___ Entries shown ___

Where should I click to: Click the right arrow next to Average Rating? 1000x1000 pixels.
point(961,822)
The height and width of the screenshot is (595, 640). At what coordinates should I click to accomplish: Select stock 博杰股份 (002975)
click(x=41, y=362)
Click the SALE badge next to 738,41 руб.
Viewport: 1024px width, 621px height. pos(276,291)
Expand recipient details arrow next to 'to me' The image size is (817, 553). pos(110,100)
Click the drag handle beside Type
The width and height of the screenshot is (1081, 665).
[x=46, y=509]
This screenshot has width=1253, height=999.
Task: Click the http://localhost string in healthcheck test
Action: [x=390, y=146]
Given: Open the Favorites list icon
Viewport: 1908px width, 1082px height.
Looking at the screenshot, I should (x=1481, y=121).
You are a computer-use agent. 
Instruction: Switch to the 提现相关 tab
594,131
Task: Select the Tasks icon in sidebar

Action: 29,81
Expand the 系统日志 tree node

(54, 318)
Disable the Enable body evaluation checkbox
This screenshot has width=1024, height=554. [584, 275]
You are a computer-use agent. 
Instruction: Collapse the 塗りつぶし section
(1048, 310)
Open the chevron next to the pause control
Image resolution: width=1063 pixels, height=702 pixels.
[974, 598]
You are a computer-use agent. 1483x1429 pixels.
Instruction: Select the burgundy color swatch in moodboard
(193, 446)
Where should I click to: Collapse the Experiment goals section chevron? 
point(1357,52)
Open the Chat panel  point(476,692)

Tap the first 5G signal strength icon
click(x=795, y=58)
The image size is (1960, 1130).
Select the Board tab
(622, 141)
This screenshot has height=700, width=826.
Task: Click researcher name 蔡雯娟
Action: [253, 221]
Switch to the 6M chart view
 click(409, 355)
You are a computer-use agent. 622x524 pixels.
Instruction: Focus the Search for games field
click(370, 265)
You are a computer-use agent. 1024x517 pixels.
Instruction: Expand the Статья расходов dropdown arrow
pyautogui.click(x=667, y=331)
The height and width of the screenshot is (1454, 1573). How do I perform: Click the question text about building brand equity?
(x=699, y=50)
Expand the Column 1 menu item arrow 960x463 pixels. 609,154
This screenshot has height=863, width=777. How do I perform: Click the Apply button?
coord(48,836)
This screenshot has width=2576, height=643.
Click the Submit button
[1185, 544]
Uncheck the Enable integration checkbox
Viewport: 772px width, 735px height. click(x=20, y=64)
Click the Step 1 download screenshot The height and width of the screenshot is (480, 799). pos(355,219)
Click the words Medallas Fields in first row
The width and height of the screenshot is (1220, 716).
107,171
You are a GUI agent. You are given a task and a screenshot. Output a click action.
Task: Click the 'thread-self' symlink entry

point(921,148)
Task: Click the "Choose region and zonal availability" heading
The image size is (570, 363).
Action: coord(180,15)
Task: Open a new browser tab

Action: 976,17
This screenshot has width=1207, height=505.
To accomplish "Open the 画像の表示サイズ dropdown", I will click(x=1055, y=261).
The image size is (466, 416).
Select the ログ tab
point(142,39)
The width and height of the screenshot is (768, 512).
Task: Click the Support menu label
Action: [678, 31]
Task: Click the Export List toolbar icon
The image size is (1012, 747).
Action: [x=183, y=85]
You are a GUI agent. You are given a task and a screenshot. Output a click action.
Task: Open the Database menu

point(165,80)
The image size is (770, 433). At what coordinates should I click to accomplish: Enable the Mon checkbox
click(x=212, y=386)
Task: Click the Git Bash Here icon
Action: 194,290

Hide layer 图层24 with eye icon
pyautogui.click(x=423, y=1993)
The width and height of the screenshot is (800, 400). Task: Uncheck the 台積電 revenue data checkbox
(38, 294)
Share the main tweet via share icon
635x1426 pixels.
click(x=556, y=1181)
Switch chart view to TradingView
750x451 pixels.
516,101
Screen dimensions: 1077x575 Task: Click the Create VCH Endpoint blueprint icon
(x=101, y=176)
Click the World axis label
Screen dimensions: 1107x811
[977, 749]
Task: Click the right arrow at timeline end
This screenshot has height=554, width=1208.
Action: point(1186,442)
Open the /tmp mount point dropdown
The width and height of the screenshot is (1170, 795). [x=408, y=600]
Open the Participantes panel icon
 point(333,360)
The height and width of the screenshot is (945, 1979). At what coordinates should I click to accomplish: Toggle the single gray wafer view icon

___

Task instructions:
Emit the records above again, exactly, with no line skipped.

Response area:
Where should I click to: Click the right arrow next to Average Rating? 1000x1000 pixels.
point(961,822)
The height and width of the screenshot is (595, 640). At what coordinates should I click to accomplish: Select stock 博杰股份 (002975)
click(x=41, y=362)
Click the SALE badge next to 738,41 руб.
Viewport: 1024px width, 621px height. pos(276,291)
Expand recipient details arrow next to 'to me' The image size is (817, 553). pos(110,100)
Click the drag handle beside Type
The width and height of the screenshot is (1081, 665).
[x=46, y=509]
This screenshot has width=1253, height=999.
Task: Click the http://localhost string in healthcheck test
Action: [x=390, y=146]
Given: Open the Favorites list icon
Viewport: 1908px width, 1082px height.
Looking at the screenshot, I should (x=1481, y=121).
You are a computer-use agent. 
Instruction: Switch to the 提现相关 tab
594,131
Task: Select the Tasks icon in sidebar

Action: 29,81
Expand the 系统日志 tree node

(54, 318)
Disable the Enable body evaluation checkbox
This screenshot has width=1024, height=554. [584, 275]
You are a computer-use agent. 
Instruction: Collapse the 塗りつぶし section
(1048, 310)
Open the chevron next to the pause control
Image resolution: width=1063 pixels, height=702 pixels.
[974, 598]
You are a computer-use agent. 1483x1429 pixels.
Instruction: Select the burgundy color swatch in moodboard
(193, 446)
Where should I click to: Collapse the Experiment goals section chevron? 
point(1357,52)
Open the Chat panel  point(476,692)

Tap the first 5G signal strength icon
click(x=795, y=58)
The image size is (1960, 1130).
Select the Board tab
(622, 141)
This screenshot has height=700, width=826.
Task: Click researcher name 蔡雯娟
Action: [253, 221]
Switch to the 6M chart view
 click(409, 355)
You are a computer-use agent. 622x524 pixels.
Instruction: Focus the Search for games field
click(370, 265)
You are a computer-use agent. 1024x517 pixels.
Instruction: Expand the Статья расходов dropdown arrow
pyautogui.click(x=667, y=331)
The height and width of the screenshot is (1454, 1573). How do I perform: Click the question text about building brand equity?
(x=699, y=50)
Expand the Column 1 menu item arrow 960x463 pixels. 609,154
This screenshot has height=863, width=777. How do I perform: Click the Apply button?
coord(48,836)
This screenshot has width=2576, height=643.
Click the Submit button
[1185, 544]
Uncheck the Enable integration checkbox
Viewport: 772px width, 735px height. click(x=20, y=64)
Click the Step 1 download screenshot The height and width of the screenshot is (480, 799). pos(355,219)
Click the words Medallas Fields in first row
The width and height of the screenshot is (1220, 716).
107,171
You are a GUI agent. You are given a task and a screenshot. Output a click action.
Task: Click the 'thread-self' symlink entry

point(921,148)
Task: Click the "Choose region and zonal availability" heading
The image size is (570, 363).
Action: coord(180,15)
Task: Open a new browser tab

Action: 976,17
This screenshot has width=1207, height=505.
To accomplish "Open the 画像の表示サイズ dropdown", I will click(x=1055, y=261).
The image size is (466, 416).
Select the ログ tab
point(142,39)
The width and height of the screenshot is (768, 512).
Task: Click the Support menu label
Action: [678, 31]
Task: Click the Export List toolbar icon
The image size is (1012, 747).
Action: [x=183, y=85]
You are a GUI agent. You are given a task and a screenshot. Output a click action.
Task: Open the Database menu

point(165,80)
The image size is (770, 433). At what coordinates should I click to accomplish: Enable the Mon checkbox
click(x=212, y=386)
Task: Click the Git Bash Here icon
Action: 194,290

Hide layer 图层24 with eye icon
pyautogui.click(x=423, y=1993)
The width and height of the screenshot is (800, 400). Task: Uncheck the 台積電 revenue data checkbox
(38, 294)
Share the main tweet via share icon
635x1426 pixels.
click(x=556, y=1181)
Switch chart view to TradingView
750x451 pixels.
516,101
Screen dimensions: 1077x575 Task: Click the Create VCH Endpoint blueprint icon
(x=101, y=176)
Click the World axis label
Screen dimensions: 1107x811
[977, 749]
Task: Click the right arrow at timeline end
This screenshot has height=554, width=1208.
Action: point(1186,442)
Open the /tmp mount point dropdown
The width and height of the screenshot is (1170, 795). [x=408, y=600]
Open the Participantes panel icon
 point(333,360)
The height and width of the screenshot is (945, 1979). At what coordinates should I click to accomplish: Toggle the single gray wafer view icon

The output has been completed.